▶ Brief
Below are entries; copy exactly the lines from the one with "Where should I click to: Click the 3XL" through the one with "You are a computer-use agent. Image resolution: width=868", both included, and leave out the rest.

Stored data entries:
§ §
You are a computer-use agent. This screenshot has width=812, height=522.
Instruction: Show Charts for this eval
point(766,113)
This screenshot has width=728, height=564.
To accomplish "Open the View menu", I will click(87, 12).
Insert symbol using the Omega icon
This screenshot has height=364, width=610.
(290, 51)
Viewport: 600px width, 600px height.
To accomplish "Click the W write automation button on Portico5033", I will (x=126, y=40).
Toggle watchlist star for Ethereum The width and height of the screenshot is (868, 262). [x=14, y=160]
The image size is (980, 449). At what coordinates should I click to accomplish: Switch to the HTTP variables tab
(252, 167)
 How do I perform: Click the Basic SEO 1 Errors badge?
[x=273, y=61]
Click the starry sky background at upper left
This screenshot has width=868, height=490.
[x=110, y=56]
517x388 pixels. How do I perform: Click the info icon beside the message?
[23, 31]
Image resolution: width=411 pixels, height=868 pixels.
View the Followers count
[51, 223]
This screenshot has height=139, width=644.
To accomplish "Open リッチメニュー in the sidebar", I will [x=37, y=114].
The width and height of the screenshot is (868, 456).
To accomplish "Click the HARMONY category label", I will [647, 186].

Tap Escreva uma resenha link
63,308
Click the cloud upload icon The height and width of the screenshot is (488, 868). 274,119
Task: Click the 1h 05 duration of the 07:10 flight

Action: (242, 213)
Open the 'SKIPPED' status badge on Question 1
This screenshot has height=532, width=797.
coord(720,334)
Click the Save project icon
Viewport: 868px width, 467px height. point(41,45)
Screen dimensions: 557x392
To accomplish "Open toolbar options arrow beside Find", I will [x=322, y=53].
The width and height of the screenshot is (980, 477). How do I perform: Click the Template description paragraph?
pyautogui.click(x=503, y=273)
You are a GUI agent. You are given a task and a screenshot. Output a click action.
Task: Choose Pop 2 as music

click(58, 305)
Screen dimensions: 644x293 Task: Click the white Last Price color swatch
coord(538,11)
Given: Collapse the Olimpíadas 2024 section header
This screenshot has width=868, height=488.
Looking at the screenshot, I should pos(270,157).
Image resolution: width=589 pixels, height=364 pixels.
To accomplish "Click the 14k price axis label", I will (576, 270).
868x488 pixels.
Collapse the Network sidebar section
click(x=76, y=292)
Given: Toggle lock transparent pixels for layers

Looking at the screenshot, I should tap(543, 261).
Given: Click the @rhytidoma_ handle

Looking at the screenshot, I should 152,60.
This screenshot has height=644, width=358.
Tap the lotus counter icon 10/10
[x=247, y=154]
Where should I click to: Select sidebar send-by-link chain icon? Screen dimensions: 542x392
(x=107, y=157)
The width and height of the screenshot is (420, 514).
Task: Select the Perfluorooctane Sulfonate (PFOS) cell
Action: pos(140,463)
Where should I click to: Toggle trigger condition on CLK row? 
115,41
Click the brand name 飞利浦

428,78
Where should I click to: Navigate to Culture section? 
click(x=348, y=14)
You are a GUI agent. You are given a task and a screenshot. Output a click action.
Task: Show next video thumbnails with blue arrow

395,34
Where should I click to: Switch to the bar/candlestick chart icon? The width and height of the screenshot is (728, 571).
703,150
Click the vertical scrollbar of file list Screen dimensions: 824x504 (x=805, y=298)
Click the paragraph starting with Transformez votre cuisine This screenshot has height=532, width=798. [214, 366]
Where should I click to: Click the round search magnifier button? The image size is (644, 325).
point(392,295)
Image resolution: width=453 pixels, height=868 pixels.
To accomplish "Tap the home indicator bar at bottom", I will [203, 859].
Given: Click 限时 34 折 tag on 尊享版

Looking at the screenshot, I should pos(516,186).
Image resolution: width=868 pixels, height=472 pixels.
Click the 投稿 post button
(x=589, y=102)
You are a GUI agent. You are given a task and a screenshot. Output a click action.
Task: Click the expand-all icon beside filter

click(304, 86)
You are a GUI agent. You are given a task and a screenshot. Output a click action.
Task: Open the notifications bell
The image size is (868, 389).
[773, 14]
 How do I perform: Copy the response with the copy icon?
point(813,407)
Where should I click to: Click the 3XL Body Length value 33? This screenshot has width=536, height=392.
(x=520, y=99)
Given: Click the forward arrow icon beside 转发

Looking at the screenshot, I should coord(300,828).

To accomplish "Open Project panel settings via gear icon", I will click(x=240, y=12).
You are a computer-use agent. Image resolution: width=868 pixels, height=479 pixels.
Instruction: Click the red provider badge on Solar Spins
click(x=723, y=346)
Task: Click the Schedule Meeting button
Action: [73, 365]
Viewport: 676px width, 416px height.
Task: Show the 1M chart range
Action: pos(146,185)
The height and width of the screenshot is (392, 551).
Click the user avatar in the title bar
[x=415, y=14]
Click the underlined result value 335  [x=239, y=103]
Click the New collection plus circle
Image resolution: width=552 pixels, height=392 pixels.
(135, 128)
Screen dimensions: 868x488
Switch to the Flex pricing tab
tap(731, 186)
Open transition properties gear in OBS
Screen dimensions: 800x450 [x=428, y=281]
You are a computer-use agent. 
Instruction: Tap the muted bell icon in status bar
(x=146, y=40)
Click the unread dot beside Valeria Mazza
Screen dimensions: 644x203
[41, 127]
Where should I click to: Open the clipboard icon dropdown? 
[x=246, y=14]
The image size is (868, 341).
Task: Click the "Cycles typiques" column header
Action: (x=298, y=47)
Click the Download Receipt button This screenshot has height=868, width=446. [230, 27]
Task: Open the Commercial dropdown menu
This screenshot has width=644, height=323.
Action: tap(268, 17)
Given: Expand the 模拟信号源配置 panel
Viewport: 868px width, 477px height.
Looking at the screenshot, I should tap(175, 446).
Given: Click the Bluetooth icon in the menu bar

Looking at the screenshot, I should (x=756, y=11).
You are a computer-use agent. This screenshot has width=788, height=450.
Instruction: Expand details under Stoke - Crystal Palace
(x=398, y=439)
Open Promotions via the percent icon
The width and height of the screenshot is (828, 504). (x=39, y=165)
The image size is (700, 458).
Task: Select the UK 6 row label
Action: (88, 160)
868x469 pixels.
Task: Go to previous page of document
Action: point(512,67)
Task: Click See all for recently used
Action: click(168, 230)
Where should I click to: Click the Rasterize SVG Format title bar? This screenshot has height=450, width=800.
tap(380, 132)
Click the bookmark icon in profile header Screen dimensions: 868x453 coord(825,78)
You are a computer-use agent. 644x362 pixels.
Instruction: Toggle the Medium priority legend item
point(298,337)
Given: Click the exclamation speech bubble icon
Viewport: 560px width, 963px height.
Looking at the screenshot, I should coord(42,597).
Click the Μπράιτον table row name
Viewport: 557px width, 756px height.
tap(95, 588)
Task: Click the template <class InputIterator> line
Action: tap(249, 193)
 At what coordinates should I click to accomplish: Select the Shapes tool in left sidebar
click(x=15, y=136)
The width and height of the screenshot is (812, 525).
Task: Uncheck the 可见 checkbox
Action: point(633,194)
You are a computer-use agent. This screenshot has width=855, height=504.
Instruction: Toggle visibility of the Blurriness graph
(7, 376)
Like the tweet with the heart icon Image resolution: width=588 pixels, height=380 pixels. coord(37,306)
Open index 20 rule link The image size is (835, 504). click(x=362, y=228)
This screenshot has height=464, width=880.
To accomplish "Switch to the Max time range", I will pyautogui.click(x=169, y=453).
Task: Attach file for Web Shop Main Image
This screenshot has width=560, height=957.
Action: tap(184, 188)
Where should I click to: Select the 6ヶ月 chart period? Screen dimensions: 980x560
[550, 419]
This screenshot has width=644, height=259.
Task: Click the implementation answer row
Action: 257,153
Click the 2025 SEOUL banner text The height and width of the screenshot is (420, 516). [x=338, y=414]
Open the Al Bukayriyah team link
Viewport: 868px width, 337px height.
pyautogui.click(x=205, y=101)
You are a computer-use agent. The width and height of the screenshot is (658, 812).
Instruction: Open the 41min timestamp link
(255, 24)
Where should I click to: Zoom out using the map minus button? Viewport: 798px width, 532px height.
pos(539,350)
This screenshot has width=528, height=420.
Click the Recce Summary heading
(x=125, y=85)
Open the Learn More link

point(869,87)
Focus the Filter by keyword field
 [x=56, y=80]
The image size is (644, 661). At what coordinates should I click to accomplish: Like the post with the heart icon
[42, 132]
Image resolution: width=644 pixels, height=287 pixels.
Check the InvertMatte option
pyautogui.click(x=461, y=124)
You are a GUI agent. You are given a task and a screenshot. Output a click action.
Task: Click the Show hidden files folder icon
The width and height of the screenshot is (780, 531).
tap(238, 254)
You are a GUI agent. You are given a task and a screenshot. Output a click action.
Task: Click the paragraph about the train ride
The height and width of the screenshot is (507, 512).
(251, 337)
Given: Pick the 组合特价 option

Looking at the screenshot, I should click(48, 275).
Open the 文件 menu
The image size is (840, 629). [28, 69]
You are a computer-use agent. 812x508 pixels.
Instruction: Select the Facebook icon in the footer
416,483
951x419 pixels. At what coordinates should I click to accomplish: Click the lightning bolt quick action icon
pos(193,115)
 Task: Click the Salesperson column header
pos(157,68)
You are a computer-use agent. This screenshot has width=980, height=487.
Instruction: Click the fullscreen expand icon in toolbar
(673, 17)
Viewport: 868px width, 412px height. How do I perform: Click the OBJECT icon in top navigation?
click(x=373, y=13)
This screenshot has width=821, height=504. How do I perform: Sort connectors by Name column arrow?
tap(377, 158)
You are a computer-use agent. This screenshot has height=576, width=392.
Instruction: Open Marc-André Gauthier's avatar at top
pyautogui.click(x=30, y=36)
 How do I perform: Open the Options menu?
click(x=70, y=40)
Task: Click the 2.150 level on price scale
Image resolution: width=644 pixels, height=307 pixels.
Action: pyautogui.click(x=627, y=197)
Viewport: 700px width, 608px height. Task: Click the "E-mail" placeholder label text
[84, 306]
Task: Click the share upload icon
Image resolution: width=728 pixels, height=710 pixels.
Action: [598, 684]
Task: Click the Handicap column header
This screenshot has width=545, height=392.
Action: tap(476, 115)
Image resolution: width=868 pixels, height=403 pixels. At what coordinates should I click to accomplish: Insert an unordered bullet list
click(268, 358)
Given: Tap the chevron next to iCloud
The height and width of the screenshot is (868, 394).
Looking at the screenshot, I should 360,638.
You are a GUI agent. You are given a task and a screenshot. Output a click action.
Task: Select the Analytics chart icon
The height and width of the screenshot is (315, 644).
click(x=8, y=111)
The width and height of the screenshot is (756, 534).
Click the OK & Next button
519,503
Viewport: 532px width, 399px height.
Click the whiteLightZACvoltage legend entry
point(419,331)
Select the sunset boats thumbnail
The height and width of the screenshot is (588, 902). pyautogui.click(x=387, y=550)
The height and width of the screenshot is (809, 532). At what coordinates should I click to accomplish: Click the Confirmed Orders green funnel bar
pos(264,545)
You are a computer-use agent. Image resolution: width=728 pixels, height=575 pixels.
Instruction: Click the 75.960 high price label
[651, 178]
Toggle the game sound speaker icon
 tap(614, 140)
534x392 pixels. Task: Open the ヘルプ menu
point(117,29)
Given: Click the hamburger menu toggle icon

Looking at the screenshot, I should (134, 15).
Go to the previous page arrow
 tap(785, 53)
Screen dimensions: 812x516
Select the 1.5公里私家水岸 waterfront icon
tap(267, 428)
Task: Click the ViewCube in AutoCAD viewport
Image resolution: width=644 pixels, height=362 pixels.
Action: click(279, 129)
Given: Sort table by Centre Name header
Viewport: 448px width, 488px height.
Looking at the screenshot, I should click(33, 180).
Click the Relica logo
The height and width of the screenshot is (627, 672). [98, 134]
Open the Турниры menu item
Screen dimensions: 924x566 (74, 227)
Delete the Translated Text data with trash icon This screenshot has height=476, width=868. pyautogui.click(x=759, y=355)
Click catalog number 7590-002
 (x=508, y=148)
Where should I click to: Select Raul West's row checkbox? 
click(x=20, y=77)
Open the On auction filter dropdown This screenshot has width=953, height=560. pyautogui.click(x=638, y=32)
§ §
▶ Solved problem
Where should I click to: Click the 3XL Body Length value 33? This screenshot has width=536, height=392.
(x=520, y=99)
Given: Click the forward arrow icon beside 转发

Looking at the screenshot, I should coord(300,828).

To accomplish "Open Project panel settings via gear icon", I will click(x=240, y=12).
You are a computer-use agent. Image resolution: width=868 pixels, height=479 pixels.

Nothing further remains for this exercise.